◆ Voci disponibili
.....
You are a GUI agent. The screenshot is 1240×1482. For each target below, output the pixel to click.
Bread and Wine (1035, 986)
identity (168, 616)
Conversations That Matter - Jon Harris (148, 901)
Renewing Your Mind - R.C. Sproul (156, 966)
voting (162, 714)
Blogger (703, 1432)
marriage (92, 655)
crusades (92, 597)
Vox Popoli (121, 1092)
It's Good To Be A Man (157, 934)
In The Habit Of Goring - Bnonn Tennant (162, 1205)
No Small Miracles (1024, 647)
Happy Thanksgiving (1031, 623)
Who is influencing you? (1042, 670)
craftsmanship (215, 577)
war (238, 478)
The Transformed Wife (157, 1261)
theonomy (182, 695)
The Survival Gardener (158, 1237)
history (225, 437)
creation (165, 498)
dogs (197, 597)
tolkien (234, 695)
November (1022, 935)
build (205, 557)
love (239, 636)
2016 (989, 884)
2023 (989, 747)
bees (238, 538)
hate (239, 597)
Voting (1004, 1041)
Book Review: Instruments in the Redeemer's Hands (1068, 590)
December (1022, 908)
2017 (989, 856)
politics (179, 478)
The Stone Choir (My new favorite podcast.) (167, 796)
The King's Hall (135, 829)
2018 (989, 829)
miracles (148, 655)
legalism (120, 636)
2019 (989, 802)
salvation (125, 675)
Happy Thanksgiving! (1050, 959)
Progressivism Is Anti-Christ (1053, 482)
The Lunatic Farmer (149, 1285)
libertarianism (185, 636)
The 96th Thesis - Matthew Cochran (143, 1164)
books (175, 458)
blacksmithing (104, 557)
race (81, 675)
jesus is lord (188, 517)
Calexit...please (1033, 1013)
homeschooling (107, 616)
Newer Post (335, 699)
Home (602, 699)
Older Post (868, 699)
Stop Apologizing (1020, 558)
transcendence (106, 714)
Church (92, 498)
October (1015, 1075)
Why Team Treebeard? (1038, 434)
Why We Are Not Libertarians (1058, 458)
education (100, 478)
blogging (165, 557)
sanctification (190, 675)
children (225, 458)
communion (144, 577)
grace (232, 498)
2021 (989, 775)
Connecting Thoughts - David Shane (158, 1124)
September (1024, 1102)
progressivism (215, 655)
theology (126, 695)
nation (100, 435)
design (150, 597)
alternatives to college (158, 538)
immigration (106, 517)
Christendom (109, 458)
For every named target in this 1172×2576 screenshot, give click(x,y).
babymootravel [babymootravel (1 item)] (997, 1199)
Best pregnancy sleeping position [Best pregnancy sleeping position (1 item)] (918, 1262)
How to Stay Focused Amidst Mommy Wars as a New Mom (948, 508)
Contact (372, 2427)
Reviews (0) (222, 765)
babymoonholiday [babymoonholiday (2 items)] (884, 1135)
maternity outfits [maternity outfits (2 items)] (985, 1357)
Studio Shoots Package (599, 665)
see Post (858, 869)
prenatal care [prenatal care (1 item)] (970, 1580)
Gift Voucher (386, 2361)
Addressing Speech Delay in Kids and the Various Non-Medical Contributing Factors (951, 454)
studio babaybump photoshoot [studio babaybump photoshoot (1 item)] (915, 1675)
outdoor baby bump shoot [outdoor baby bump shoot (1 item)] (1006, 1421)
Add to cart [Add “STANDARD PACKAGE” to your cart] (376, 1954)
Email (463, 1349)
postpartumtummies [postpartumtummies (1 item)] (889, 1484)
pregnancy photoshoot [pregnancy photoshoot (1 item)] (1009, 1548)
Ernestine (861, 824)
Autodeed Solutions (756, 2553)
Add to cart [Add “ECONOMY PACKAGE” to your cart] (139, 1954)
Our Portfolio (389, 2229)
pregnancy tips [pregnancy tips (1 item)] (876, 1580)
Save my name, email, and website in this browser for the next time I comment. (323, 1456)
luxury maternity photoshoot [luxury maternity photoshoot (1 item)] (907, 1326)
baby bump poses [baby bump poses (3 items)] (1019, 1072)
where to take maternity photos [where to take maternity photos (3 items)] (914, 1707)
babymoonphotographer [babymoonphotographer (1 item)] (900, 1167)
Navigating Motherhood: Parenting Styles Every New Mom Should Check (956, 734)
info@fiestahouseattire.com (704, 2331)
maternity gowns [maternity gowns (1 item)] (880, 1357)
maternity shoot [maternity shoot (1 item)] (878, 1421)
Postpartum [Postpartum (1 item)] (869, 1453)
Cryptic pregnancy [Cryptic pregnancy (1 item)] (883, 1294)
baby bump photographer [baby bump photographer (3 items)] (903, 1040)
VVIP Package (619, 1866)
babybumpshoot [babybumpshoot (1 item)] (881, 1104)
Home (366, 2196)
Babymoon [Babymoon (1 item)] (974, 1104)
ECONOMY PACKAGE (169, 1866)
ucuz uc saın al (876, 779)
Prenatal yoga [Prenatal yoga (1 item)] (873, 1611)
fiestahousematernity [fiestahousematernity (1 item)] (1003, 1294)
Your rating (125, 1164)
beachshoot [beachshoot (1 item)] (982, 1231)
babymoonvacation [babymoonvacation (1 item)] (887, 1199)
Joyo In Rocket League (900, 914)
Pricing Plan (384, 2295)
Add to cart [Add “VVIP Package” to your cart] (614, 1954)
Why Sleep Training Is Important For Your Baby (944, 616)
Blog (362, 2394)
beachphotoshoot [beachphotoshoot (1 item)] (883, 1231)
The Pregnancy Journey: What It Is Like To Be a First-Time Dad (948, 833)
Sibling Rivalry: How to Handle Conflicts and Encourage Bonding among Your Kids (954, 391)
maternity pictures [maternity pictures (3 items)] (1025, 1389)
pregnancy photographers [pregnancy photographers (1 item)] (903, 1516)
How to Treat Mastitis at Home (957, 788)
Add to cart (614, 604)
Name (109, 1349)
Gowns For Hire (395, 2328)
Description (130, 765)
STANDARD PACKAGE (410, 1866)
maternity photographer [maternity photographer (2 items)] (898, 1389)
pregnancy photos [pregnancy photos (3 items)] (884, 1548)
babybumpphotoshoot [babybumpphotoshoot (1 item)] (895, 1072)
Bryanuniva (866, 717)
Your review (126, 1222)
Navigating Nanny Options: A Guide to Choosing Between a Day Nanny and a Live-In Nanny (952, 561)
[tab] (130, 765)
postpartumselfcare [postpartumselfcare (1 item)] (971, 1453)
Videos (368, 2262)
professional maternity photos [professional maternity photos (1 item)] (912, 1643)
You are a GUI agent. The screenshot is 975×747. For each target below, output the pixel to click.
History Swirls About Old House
.....
◆ Obiettivo
Riscrivi tutte le righe dalla riga con "marriage (92, 655)" alla riga con "race (81, 675)", estremi inclusi e testo di ogni voce compreso, aumentando di 45 ciascun numero delle coordinate di risposta.

◆ Soluzione esercizio
marriage (137, 700)
crusades (137, 642)
Vox Popoli (166, 1137)
It's Good To Be A Man (202, 979)
In The Habit Of Goring - Bnonn Tennant (207, 1250)
No Small Miracles (1069, 692)
Happy Thanksgiving (1076, 668)
Who is influencing you? (1087, 715)
craftsmanship (260, 622)
war (283, 523)
The Transformed Wife (202, 1306)
theonomy (227, 740)
The Survival Gardener (203, 1282)
history (270, 482)
creation (210, 543)
dogs (242, 642)
tolkien (279, 740)
November (1067, 980)
build (250, 602)
love (284, 681)
2016 (1034, 929)
2023 (1034, 792)
bees (283, 583)
hate (284, 642)
Voting (1049, 1086)
Book Review: Instruments in the Redeemer's Hands (1113, 635)
December (1067, 953)
2017 (1034, 901)
politics (224, 523)
The Stone Choir (My new favorite podcast.) (212, 841)
The King's Hall (180, 874)
2018 (1034, 874)
miracles (193, 700)
legalism (165, 681)
2019 (1034, 847)
salvation (170, 720)
Happy Thanksgiving! (1095, 1004)
Progressivism Is Anti-Christ (1098, 527)
The Lunatic Farmer (194, 1330)
libertarianism (230, 681)
The 96th Thesis - Matthew Cochran (188, 1209)
books (220, 503)
blacksmithing (149, 602)
race (126, 720)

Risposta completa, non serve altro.